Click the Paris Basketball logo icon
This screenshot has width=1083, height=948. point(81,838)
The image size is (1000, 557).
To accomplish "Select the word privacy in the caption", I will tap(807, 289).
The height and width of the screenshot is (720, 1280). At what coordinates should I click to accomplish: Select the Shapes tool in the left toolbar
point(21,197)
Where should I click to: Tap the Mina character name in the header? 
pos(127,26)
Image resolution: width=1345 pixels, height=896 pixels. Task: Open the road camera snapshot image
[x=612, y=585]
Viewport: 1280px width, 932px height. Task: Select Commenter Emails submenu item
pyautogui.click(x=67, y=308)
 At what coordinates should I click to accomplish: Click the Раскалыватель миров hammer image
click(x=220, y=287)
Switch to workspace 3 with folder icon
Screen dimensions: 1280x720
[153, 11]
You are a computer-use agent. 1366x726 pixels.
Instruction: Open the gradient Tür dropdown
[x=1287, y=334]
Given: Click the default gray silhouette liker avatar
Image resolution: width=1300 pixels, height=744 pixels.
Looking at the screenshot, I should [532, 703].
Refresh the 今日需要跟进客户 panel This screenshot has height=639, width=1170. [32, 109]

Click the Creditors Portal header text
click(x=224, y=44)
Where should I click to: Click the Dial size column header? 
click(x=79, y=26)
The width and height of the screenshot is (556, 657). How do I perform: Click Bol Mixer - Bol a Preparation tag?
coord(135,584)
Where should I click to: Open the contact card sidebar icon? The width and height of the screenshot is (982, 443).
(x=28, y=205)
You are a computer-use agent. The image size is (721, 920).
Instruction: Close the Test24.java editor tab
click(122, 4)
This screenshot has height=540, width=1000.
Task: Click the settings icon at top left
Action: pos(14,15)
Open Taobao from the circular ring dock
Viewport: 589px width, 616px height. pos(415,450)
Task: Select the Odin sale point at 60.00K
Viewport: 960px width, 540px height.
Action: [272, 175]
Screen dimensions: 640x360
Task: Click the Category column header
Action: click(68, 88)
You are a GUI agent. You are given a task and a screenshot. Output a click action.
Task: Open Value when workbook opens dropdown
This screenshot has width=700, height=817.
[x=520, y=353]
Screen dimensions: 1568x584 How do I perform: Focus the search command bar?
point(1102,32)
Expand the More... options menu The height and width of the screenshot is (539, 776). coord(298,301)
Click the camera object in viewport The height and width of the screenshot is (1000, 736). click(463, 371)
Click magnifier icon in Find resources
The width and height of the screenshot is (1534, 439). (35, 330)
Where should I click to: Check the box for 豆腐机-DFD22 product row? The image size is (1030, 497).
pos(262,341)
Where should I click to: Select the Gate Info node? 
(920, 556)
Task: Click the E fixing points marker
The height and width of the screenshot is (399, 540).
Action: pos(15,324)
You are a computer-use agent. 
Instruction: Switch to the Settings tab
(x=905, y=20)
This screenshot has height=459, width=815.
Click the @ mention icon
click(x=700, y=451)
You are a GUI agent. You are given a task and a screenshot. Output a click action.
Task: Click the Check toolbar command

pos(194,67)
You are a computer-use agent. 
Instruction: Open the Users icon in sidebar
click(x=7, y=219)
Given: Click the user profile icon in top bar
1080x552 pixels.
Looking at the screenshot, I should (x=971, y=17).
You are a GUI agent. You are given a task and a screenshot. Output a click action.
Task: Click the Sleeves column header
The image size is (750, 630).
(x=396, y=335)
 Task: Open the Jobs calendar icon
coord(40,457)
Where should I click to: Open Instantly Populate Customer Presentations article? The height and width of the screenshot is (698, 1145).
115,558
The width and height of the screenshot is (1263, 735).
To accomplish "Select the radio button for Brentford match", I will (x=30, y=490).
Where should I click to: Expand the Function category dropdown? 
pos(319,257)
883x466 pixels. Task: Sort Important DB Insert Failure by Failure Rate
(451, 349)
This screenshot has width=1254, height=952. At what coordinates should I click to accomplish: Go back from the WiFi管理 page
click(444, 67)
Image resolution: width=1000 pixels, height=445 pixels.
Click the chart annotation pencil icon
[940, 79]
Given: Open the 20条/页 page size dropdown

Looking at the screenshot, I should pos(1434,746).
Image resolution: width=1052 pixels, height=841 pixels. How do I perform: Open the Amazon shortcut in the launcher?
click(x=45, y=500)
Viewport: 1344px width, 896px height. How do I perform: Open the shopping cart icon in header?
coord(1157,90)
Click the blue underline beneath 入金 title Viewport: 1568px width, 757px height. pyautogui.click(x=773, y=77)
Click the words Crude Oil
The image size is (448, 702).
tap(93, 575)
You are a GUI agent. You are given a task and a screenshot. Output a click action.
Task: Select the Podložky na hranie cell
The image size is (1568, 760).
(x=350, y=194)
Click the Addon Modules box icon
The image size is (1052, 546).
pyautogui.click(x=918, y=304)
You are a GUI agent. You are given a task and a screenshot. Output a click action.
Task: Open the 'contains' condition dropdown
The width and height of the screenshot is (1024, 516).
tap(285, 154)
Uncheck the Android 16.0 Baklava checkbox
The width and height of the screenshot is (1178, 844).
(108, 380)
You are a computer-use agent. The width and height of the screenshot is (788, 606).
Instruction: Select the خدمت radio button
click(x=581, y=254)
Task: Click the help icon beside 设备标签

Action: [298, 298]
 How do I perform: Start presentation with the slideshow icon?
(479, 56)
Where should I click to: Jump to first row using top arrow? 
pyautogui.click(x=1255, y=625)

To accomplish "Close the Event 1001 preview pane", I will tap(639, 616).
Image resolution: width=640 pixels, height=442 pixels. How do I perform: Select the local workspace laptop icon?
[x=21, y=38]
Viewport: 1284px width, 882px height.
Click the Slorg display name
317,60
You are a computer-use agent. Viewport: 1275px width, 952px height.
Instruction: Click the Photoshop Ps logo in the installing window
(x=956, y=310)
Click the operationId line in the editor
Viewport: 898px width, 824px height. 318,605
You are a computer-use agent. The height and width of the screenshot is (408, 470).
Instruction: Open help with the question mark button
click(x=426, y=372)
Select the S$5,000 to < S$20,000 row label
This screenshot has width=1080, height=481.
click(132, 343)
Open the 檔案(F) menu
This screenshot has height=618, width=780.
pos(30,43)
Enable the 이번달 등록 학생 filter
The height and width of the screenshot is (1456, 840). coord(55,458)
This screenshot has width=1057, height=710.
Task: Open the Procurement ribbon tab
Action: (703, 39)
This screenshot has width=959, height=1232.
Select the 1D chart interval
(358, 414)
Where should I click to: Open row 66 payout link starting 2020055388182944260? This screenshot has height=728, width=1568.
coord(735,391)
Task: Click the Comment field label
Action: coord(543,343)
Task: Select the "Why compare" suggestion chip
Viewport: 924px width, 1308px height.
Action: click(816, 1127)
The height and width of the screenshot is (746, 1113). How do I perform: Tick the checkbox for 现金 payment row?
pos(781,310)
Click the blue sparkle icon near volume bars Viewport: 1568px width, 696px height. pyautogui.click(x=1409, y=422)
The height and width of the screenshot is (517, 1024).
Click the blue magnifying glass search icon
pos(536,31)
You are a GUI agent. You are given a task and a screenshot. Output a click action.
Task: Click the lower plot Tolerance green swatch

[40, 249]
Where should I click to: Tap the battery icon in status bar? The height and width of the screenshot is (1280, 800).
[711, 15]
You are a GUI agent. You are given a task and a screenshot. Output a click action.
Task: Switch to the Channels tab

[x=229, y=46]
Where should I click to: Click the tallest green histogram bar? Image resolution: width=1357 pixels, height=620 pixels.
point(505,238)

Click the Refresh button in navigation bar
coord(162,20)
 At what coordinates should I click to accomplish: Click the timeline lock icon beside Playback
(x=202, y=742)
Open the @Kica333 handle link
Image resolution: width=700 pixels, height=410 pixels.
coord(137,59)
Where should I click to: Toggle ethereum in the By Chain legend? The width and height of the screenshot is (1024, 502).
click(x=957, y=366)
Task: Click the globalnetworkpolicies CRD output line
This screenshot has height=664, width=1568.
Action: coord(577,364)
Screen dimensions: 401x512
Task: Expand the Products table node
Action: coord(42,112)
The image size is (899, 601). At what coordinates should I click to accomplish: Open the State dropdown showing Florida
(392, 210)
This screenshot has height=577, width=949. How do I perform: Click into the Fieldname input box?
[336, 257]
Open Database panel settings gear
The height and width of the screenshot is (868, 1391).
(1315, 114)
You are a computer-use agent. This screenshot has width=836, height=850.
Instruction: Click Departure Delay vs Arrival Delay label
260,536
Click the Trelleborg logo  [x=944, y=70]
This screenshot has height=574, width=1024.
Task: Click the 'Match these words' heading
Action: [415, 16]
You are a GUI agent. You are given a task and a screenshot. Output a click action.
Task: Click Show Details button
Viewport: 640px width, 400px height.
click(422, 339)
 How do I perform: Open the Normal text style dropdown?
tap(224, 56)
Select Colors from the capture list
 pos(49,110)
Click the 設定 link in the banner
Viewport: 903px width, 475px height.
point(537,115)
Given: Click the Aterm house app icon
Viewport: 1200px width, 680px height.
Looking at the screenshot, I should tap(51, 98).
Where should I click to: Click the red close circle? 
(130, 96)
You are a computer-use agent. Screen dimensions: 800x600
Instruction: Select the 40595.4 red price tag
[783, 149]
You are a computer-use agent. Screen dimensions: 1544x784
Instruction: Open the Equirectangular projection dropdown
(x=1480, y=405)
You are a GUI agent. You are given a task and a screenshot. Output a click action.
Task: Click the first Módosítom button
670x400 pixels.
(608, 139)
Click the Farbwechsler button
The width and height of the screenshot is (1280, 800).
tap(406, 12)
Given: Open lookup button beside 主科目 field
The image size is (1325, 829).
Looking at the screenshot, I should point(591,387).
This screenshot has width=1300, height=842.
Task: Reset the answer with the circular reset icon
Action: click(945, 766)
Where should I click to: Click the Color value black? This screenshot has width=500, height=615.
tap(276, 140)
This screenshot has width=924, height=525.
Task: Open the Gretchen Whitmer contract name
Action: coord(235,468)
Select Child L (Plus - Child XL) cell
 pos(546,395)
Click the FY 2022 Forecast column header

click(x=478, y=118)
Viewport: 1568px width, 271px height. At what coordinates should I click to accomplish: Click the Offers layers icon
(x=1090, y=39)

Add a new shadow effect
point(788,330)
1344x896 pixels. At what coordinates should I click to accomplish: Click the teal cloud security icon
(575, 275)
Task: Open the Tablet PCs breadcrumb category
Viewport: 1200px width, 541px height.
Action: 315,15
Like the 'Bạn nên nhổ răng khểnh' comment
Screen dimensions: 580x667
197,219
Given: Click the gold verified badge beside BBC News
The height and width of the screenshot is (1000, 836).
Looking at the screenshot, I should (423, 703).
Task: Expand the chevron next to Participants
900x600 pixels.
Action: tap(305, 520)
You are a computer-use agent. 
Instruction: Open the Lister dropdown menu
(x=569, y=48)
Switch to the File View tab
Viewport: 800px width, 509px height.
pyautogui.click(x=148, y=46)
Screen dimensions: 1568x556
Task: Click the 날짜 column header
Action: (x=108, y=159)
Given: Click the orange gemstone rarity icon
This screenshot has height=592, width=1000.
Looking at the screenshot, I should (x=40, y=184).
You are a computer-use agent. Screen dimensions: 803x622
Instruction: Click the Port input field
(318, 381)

§ **Work request**: Please count the lines in the data that include the word "will" and report the number by itself.

§ **Answer box**: 3